(Dataset entries)
··········

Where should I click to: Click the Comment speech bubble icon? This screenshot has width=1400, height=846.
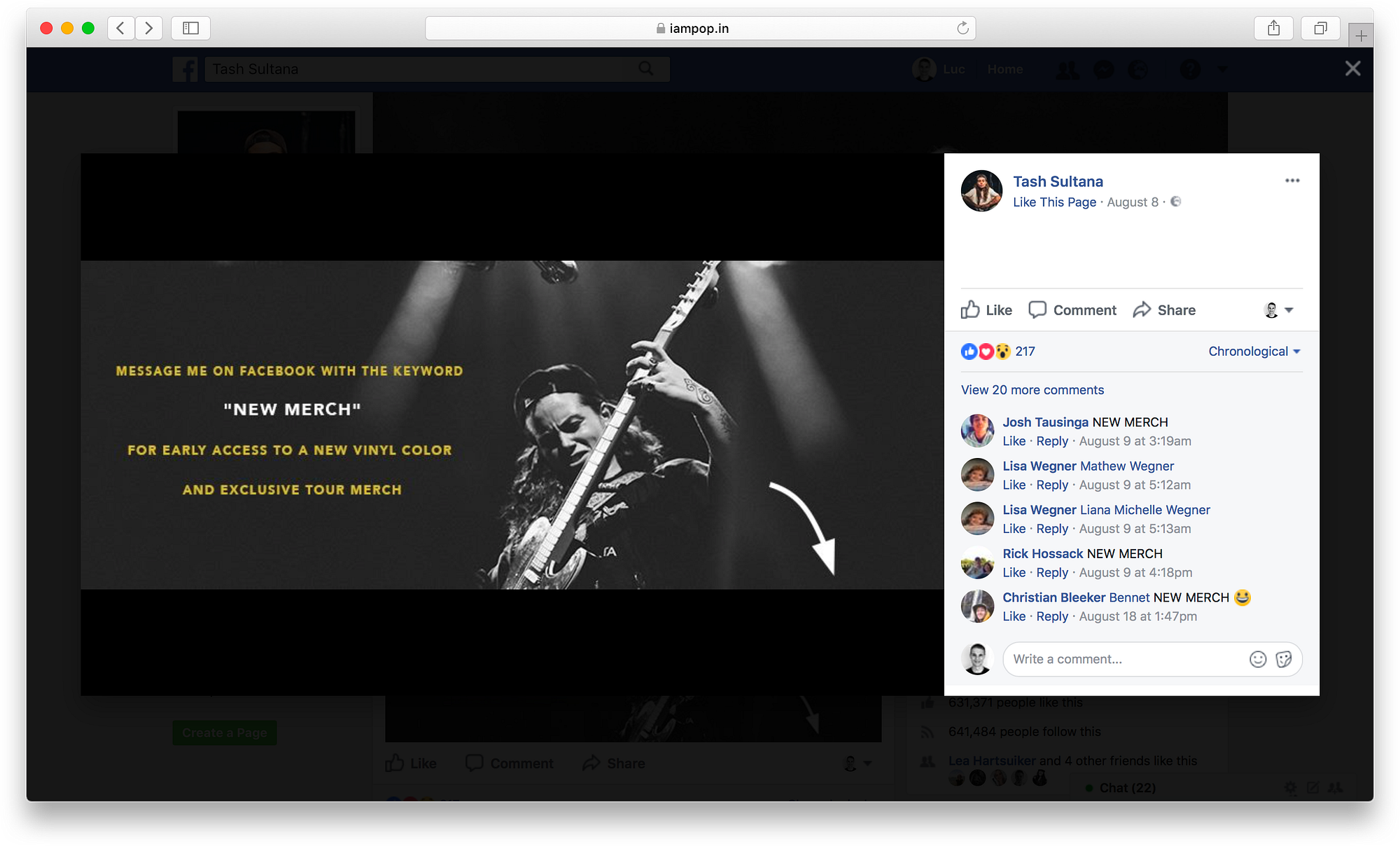click(1037, 310)
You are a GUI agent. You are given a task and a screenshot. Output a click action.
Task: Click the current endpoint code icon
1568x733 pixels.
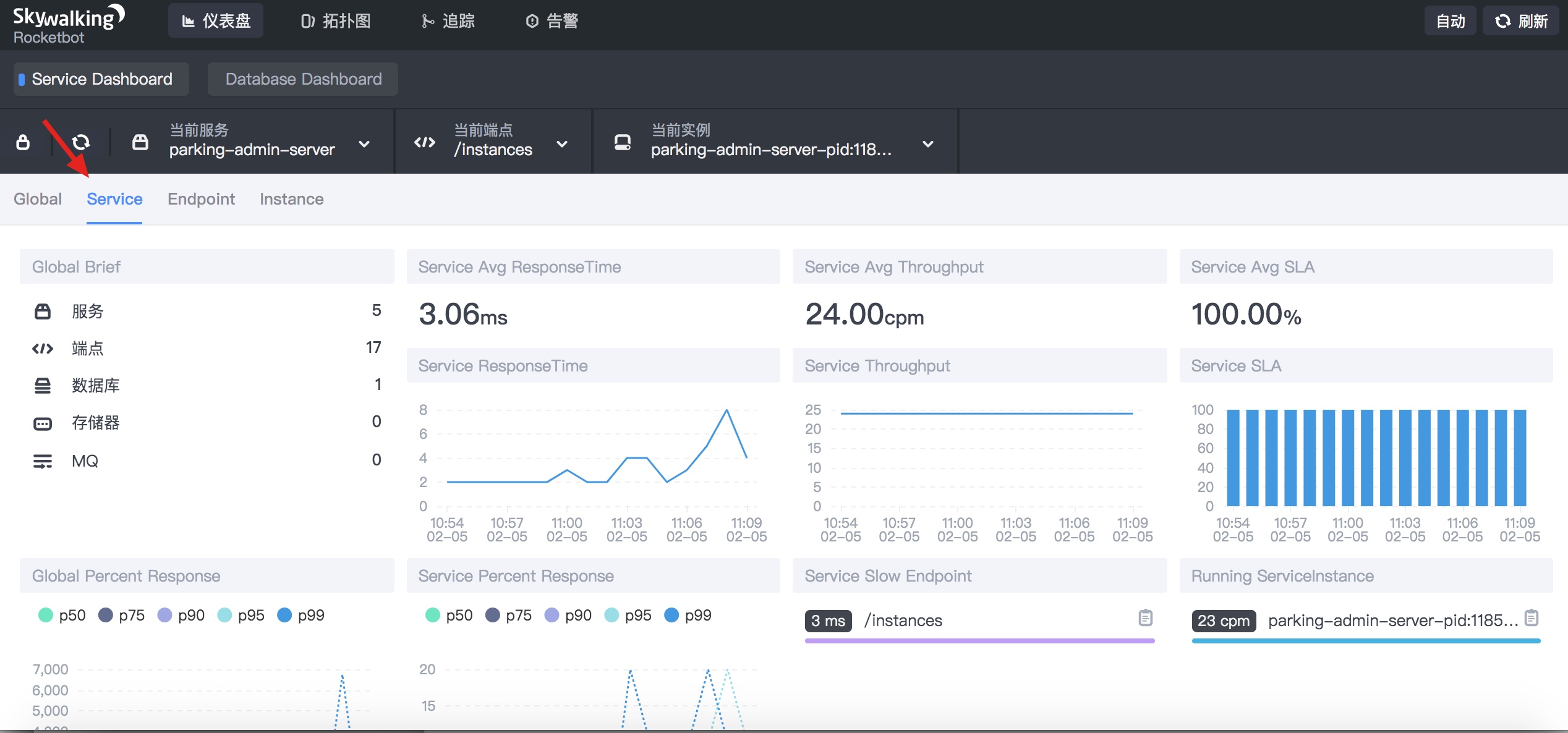pos(425,143)
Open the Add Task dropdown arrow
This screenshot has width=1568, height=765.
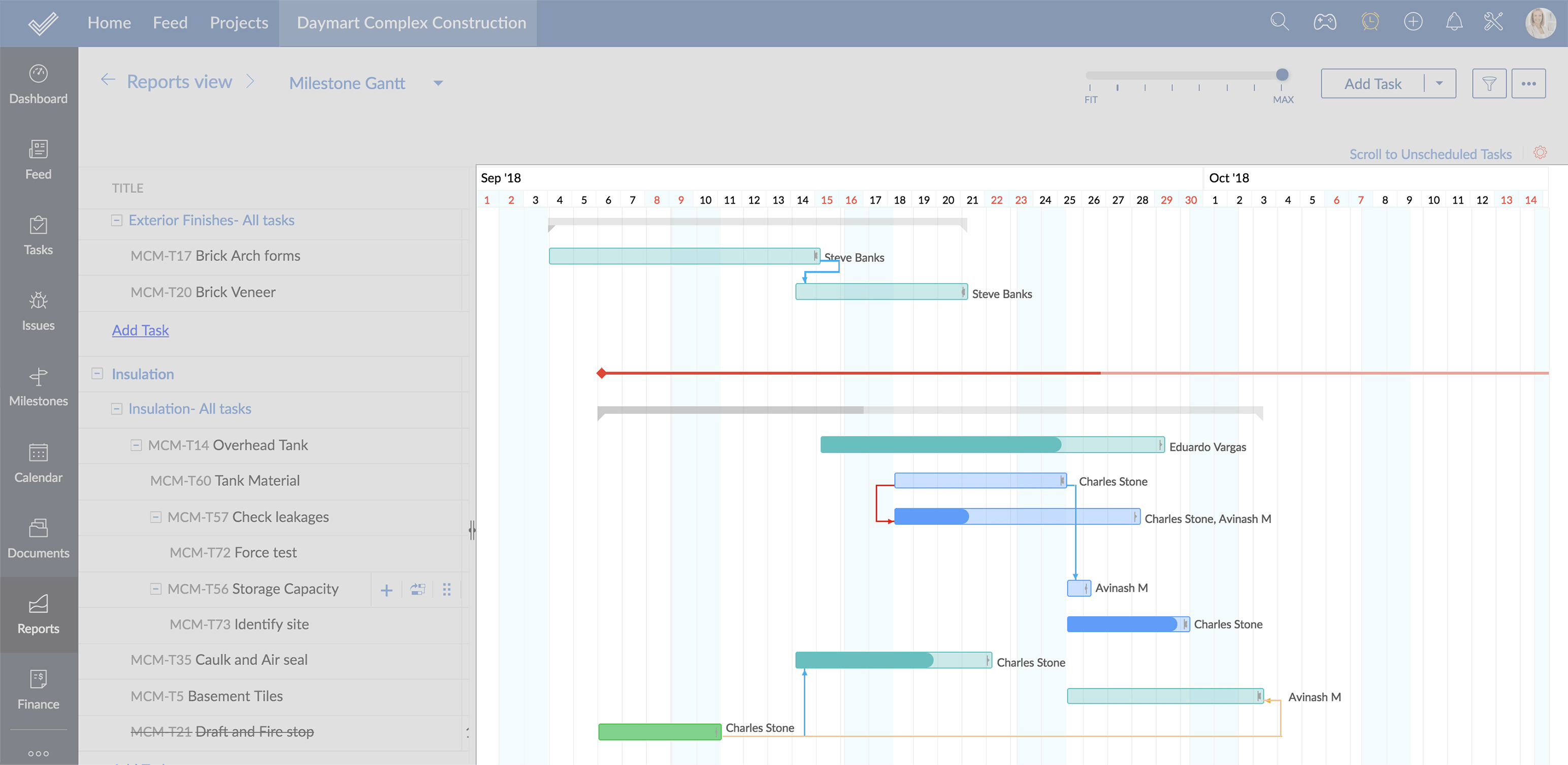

··········

TASK DESCRIPTION:
The required output is the line containing "Task: Click the current endpoint code icon" plus every line after it to the end of the data, copied exactly and with no pictures.

REPLY TO THE TASK:
Task: Click the current endpoint code icon
1568x733 pixels.
pos(425,143)
Open the Add Task dropdown arrow
This screenshot has width=1568, height=765.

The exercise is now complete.